* **RAW DATA**
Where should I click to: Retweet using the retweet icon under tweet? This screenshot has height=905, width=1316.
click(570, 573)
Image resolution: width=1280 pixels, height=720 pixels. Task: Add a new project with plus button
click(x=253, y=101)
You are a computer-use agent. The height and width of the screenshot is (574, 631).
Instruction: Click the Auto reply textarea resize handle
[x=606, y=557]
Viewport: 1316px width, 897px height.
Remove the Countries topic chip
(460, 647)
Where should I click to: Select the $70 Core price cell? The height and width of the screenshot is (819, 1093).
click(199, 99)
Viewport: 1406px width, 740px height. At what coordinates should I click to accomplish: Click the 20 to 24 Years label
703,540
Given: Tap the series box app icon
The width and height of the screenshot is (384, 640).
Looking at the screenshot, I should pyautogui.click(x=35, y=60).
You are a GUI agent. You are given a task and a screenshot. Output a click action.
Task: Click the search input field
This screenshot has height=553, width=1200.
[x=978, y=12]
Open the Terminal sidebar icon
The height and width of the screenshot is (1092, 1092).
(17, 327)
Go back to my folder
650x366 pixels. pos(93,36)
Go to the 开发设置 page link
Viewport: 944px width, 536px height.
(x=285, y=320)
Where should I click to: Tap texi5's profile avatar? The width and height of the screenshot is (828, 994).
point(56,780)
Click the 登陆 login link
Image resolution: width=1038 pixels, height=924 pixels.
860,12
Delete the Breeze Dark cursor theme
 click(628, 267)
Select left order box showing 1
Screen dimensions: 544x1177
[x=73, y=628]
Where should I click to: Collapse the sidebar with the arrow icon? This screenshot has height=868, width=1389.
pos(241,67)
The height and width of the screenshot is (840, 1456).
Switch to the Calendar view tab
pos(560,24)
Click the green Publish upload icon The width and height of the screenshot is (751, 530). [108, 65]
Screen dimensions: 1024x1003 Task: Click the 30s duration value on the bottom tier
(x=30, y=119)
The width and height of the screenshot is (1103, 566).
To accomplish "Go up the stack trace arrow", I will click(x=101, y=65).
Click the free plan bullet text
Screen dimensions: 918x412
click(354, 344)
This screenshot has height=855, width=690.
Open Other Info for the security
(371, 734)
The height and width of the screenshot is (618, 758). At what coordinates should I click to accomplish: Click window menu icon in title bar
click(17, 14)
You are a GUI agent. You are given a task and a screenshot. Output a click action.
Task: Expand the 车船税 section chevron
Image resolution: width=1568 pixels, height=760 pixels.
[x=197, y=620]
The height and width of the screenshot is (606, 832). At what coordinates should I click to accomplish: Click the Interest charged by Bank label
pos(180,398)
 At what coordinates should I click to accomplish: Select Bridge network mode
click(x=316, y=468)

* **SHORT PROBLEM**
Switch "chevron" to "arrow" in the part of the material that opens with the line containing "The height and width of the screenshot is (618, 758)." and closes with the end of the material, then give back only that part with everything else unchanged.

* **REPLY**
The height and width of the screenshot is (618, 758). At what coordinates should I click to accomplish: Click window menu icon in title bar
click(17, 14)
You are a GUI agent. You are given a task and a screenshot. Output a click action.
Task: Expand the 车船税 section arrow
Image resolution: width=1568 pixels, height=760 pixels.
[x=197, y=620]
The height and width of the screenshot is (606, 832). At what coordinates should I click to accomplish: Click the Interest charged by Bank label
pos(180,398)
 At what coordinates should I click to accomplish: Select Bridge network mode
click(x=316, y=468)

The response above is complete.